#### [Given text]
We've prepared a patch here, and plan to release a patch version including it in the upcoming days.

Again. Sorry for the inconvenience.

Jun 06 '24 13:06 timvisee

We've released Qdrant 1.9.5 now which resolves this issue.

Since it is fixed, I'm closing this now. If you believe there's still a problem, please feel free to open it again.

Thank you for the detailed report!

Jun 11 '24 16:06 timvisee

@timvisee Sorry for the late reply, I've been tied up for the past few weeks, but fortunately, our Qdrant is running well since last reboot.

Could you elaborate once more on what kind of operations you're running. In the above log I only see batch searches. What kind of update operations are you running, lets say, in the past 12 hours?

Mostly, we do insertion and search, sometimes delete some points, and rarely update points.

We'll give new version a try later in a proper time, thanks for your excellent work!

Jun 12 '24 09:06 hugh2slowmo

Hi, looks like this version is still not available in the latest helm chart @timvisee !

Jun 17 '24 15:06 samikrc

Hi, looks like this version is still not available in the latest helm chart @timvisee !

I see! Thanks for the head up. I'll bump our cloud team to update it for Qdrant 1.9.5.

Jun 17 '24 15:06 timvisee

The Helm chart has now been updated: https://github.com/qdrant/qdrant-helm/releases

Jun 17 '24 15:06 timvisee

Hi @timvisee I'm running on 1.10.1 and encountering a similar error still, unfortunately.

On the server-side, I get: WARN collection::collection_manager::holders::segment_holder: Trying to read-lock all collection segments is taking a long time. This could be a deadlock and may block new updates.

#### [Information shown]
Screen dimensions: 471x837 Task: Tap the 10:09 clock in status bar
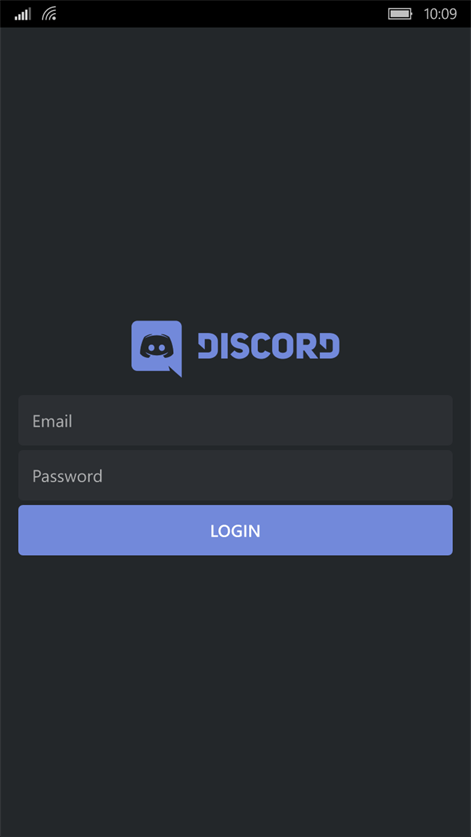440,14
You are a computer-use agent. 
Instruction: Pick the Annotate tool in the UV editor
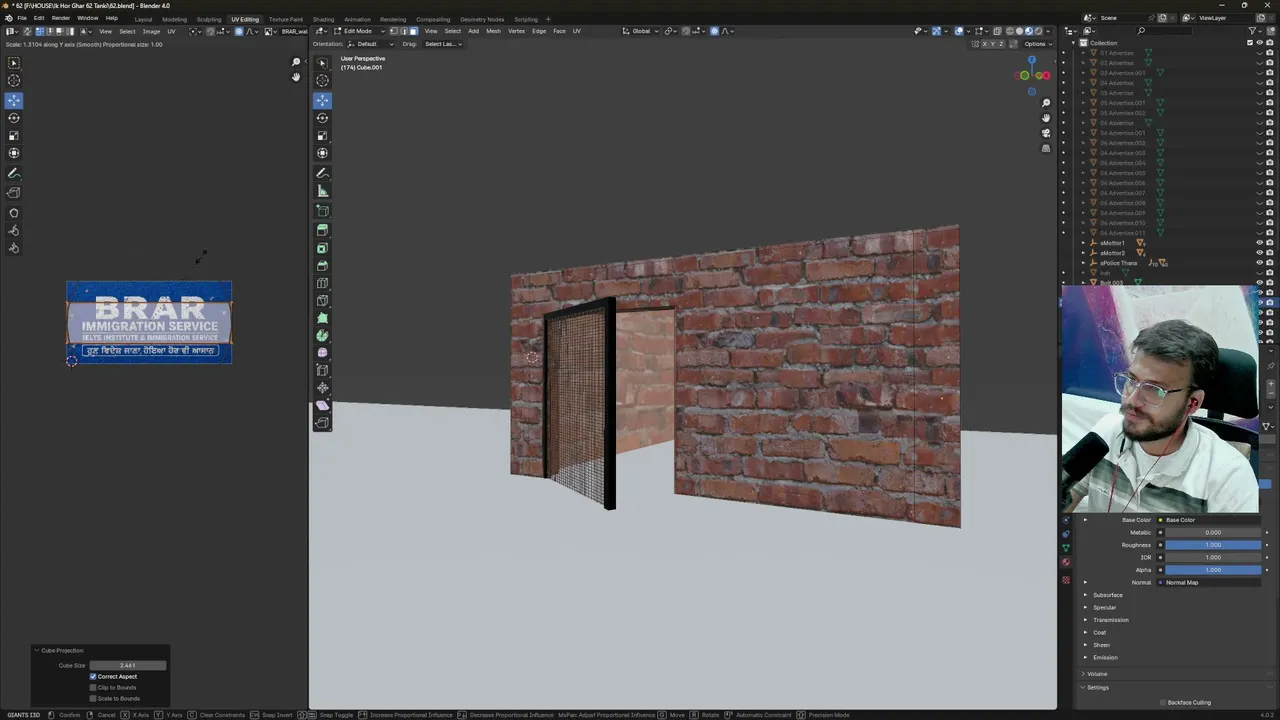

#### [Exercise tasks]
A. Please reproduce the passage from the Qdrant issue thread starting with "We've prepared a" and going on through "resolves this issue.".
B. Turn the paragraph of the Qdrant issue thread that begins "@timvisee Sorry for the late reply" into a short bulleted list of its main points.

#### [The answers]
A.
We've prepared a patch here, and plan to release a patch version including it in the upcoming days.

Again. Sorry for the inconvenience.

Jun 06 '24 13:06 timvisee

We've released Qdrant 1.9.5 now which resolves this issue.

B.
- The reply is late because the writer has been busy for the past few weeks.
- Qdrant has been running well since the last reboot.